WORK TO BE COMPLETED ▸ Write out the lines of the material below exactly, beginning at the line with "Task: Click the pink envelope email icon" and stopping after the line with "Task: Open the Name (A to Z) sort dropdown", and leave out the pictures.

DATA RECORDS ▸

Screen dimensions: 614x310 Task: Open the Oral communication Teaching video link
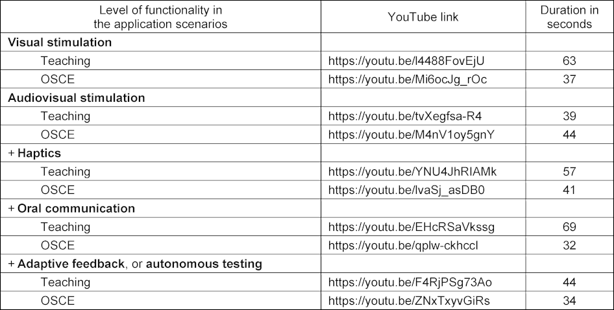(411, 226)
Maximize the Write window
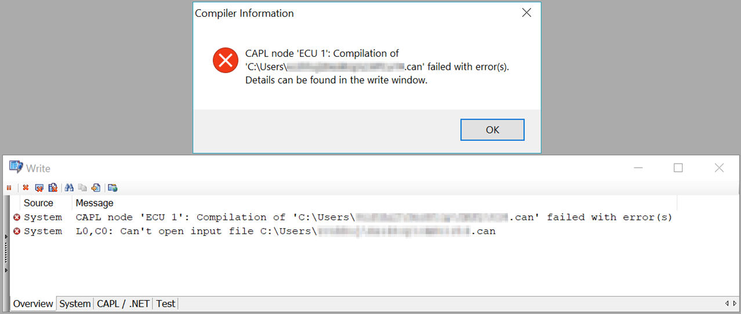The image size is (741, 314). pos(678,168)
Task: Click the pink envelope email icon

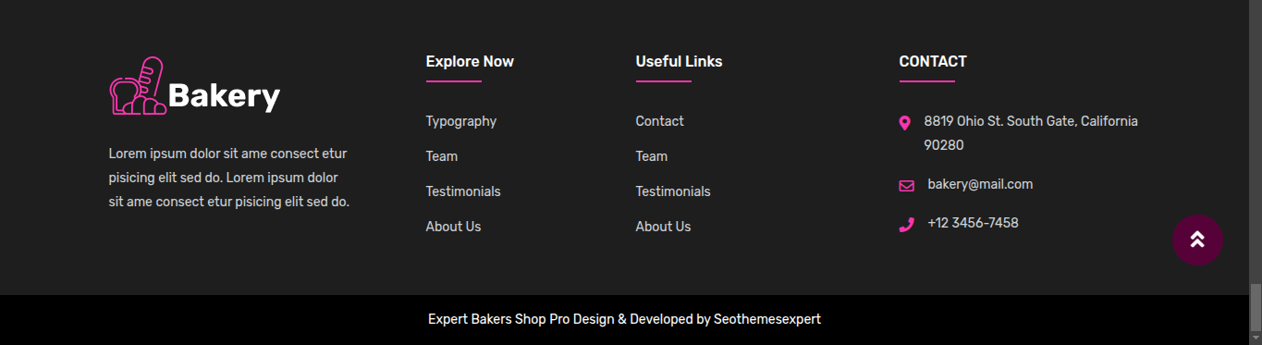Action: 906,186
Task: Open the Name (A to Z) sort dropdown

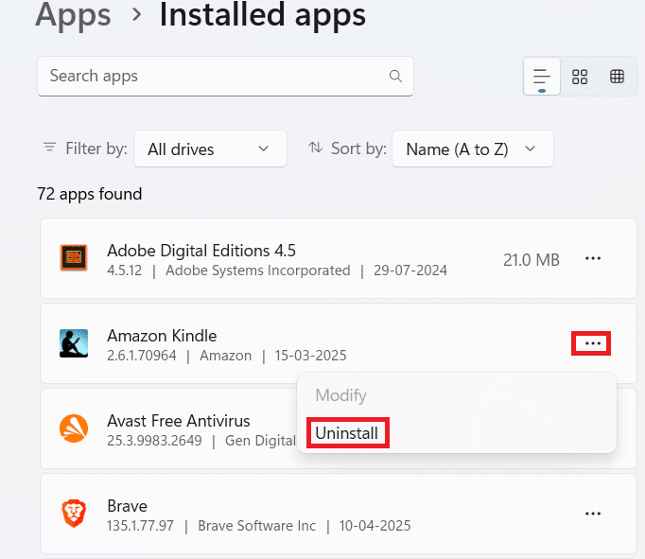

--

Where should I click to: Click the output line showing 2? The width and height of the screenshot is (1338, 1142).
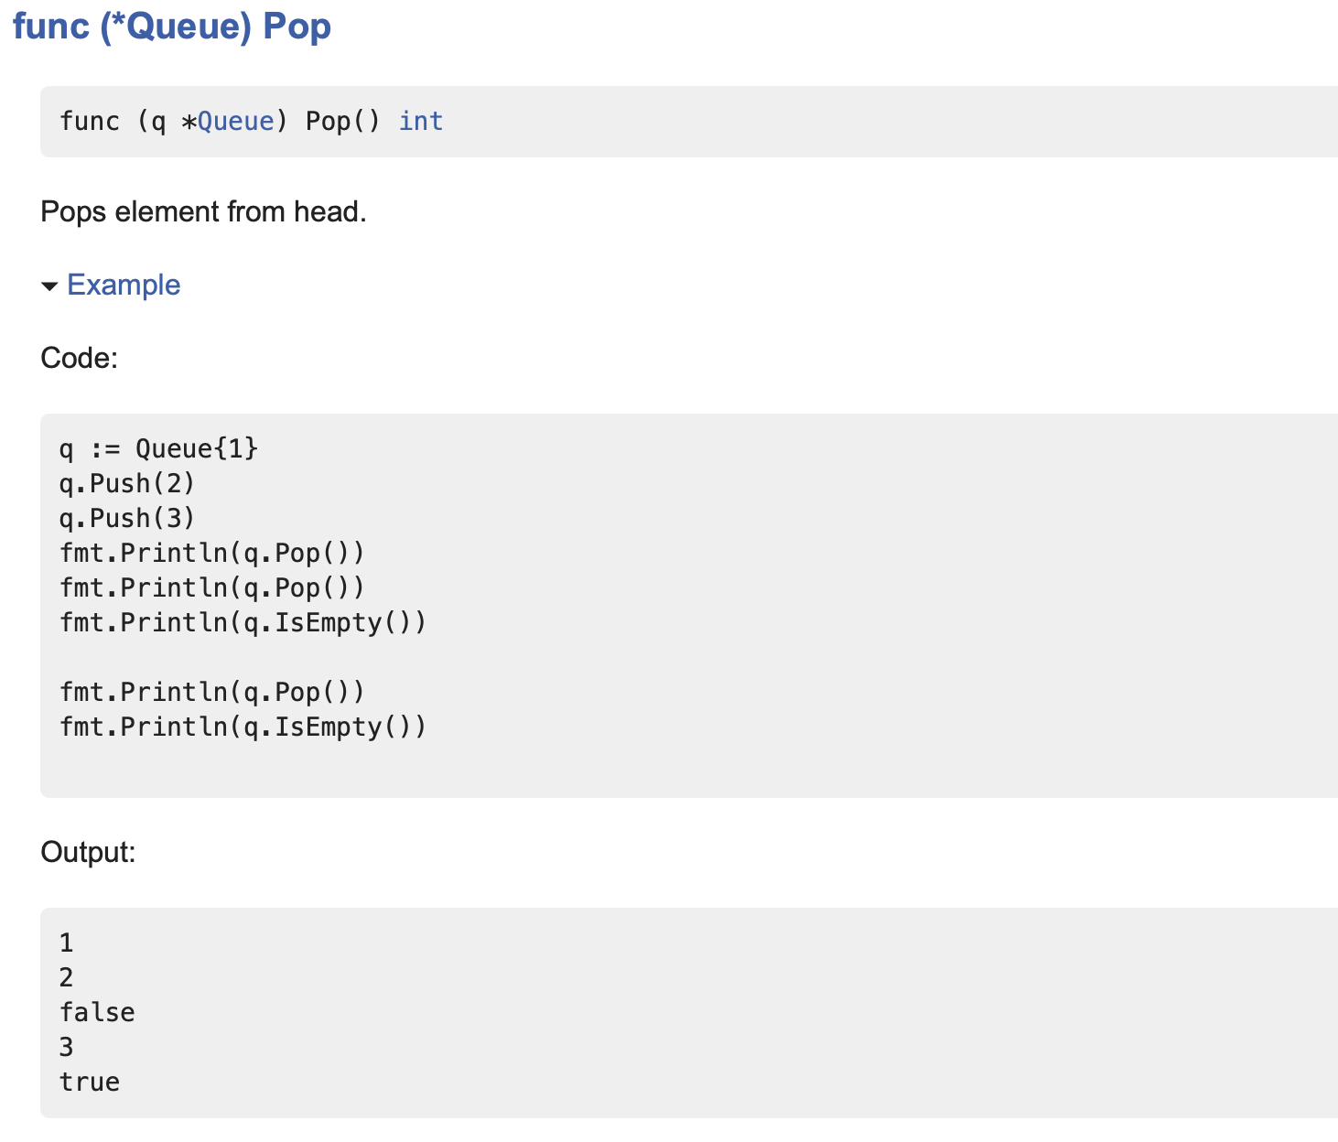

==

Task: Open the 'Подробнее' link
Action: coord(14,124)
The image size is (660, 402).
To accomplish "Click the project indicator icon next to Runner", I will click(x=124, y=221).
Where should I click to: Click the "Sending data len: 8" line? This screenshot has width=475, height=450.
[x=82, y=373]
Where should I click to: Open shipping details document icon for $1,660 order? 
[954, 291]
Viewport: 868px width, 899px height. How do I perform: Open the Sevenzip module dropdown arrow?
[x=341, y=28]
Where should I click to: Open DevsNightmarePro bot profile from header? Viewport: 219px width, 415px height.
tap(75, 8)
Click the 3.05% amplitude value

SOLUTION FOR THIS TASK ▸
Task: Click the pink envelope email icon

Action: 906,186
Task: Open the Name (A to Z) sort dropdown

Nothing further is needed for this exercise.